今回の課題:
[a] 本文に基づいて、次の問いに答えてください。
(i) Jesus Luzardoは何歳と書かれていますか。
(ii) Bryan De La Cruzは何年に、何歳で契約しましたか。
(iii) Jorge Alfaroのパスボールはいくつと書かれていますか。
[b] 本文のうち、「2016年6巡目指名。パワー」から「ことも影響していますが…)。」までの部分をそのまま書き写してください。

本文:
-*-

TDL最大の注目であったStarling MarteはOAKへ放出となりました。
代わりに獲得したJesus Luzardoが最もインパクトのある補強でしょうか。MIAファン、OAKファン共に賛否が別れるようですが個人的にはよかったのかなと思います。
その他、保有期間の少ない選手の多いリリーフ陣の中から、Yimi GarciaJohn Curtissを放出するなど、個人的にトレードは想定内の動きだったかなと思います。

次に獲得した選手の概要です。

獲得選手概要

P Jesus Luzardo(23歳)
残り4年半保有可能な有望株。しかし今季は昨季と比べて不安定な投球が続く中、ゲームをしていて小指を骨折。復帰後はリリーフに配置転換となるも炎上は続いていた。余剰戦力気味にもなっていたことから、OAK側も放出を決めたと推測。

OF Bryan De La Cruz(24歳)
ドミニカ出身で2013年に16歳で契約。主にライトを守るが、外野3ポジションを守ることができる。打撃面は2019年までマイナーでもぱっとしないが、今季は.324/.362/.518でOPS.880と好成績を残す。
マイアミ移籍後はチーム内プロスペクト29位にランクインしており、現地7/30にはMLBデビューを果たした。

P Austin Pruitt(31歳)
先発とロングリリーフをこなすスウィングマン。マイナーオプションは既にないが、今季のマーリンズは先発に球数制限を設けていることが多く、ブルペンデーも多いことから意外と重宝しそう。2020年に右ひじを骨折し全休今季もリハビリの影響あってか、ここまで3試合の登板のみ。

C Alex Jackson(25歳)
14年ドラフトでSEAが全体6位指名。強打の捕手として期待されるも伸び悩みが続いていた。2019年はAAAで85試合に出場し28本塁打も打率.229と確実性に不安があった。今季はAAAで.287/.366/.694でOPS1.060と好成績で確実性もついてきている。MLBでは今季28打席で1安打と苦労するも、移籍後の7/31には早速アクティブロースター登録されている。

C Payton Henry(24歳)
2016年6巡目指名。パワーツールに特徴のある捕手で、2019年はA+で14本塁打。今年はAA、AAAで49試合に出場し.296も本塁打は2本と強みのパワーは鳴りを潜めている。マイナーでのGGの獲得もあり、守備面も期待できそうで、早い時期の昇格も期待できる。

TDLの動向から見える注目点

ここからは今回のトレードを踏まえた注目点をいくつかピックアップしたいと思います。

注目点①:正捕手Jorge Alfaroの立場はいかに

今回のTDLでの個人的注目点としてはAlex JacksonとPayton Henryと2人の若手捕手を獲得してきたということです。
現在、マーリンズの正捕手はJorge Alfaroとなっていますが、打撃面は今季.225/.270/.315、OPS.584。MIAに移籍してきた19年から変わらない低調ぶりを見せています。
また守備面でもフレーミングには改善傾向がみられるものの、パスボール11、ワイルドピッチ23とブロッキングに大きな不安を覚えます。
このように攻守で低調かつ不安な部分が見えてか、Sandy Leonがスタメンマスクを被る試合も多くみられます(Alfaroが怪我していたことも影響していますが…)。

-*-

元データ:

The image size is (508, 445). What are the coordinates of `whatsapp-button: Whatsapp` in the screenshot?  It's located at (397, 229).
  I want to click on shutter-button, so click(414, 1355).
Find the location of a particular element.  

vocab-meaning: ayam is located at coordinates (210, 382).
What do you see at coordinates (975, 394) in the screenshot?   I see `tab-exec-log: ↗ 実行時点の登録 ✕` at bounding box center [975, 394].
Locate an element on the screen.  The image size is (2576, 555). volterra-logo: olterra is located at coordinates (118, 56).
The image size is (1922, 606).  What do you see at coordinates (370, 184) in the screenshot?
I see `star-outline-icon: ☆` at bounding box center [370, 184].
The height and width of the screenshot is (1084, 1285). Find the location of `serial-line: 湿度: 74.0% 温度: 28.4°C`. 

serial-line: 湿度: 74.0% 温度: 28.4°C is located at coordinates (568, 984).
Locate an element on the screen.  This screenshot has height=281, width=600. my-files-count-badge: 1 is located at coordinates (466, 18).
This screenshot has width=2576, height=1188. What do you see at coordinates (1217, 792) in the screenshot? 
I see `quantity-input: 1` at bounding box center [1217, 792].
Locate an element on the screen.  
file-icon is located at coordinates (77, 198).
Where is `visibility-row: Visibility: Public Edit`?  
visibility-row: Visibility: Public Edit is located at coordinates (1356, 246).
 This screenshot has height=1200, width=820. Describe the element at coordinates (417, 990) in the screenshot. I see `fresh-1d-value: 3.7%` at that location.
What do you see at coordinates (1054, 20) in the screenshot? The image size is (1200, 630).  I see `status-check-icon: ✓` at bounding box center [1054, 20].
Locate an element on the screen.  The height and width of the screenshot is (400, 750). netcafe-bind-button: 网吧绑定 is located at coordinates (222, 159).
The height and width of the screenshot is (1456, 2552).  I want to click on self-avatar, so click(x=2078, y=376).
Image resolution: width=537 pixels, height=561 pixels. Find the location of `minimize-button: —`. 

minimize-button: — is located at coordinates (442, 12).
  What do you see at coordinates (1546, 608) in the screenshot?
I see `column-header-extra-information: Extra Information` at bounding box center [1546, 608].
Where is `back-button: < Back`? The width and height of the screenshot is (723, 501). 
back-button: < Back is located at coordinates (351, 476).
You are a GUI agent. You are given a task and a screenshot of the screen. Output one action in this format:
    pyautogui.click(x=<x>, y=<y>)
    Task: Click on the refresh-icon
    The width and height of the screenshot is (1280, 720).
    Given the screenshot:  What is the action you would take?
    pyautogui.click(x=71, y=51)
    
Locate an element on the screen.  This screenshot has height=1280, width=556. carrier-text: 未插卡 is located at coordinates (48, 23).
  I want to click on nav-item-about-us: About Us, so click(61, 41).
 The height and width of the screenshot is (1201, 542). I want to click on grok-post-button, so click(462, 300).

-*-

解答例:
[a]
(i) 23歳
(ii) 2013年に16歳で契約
(iii) 11

[b]
2016年6巡目指名。パワーツールに特徴のある捕手で、2019年はA+で14本塁打。今年はAA、AAAで49試合に出場し.296も本塁打は2本と強みのパワーは鳴りを潜めている。マイナーでのGGの獲得もあり、守備面も期待できそうで、早い時期の昇格も期待できる。

TDLの動向から見える注目点

ここからは今回のトレードを踏まえた注目点をいくつかピックアップしたいと思います。

注目点①:正捕手Jorge Alfaroの立場はいかに

今回のTDLでの個人的注目点としてはAlex JacksonとPayton Henryと2人の若手捕手を獲得してきたということです。
現在、マーリンズの正捕手はJorge Alfaroとなっていますが、打撃面は今季.225/.270/.315、OPS.584。MIAに移籍してきた19年から変わらない低調ぶりを見せています。
また守備面でもフレーミングには改善傾向がみられるものの、パスボール11、ワイルドピッチ23とブロッキングに大きな不安を覚えます。
このように攻守で低調かつ不安な部分が見えてか、Sandy Leonがスタメンマスクを被る試合も多くみられます(Alfaroが怪我していたことも影響していますが…)。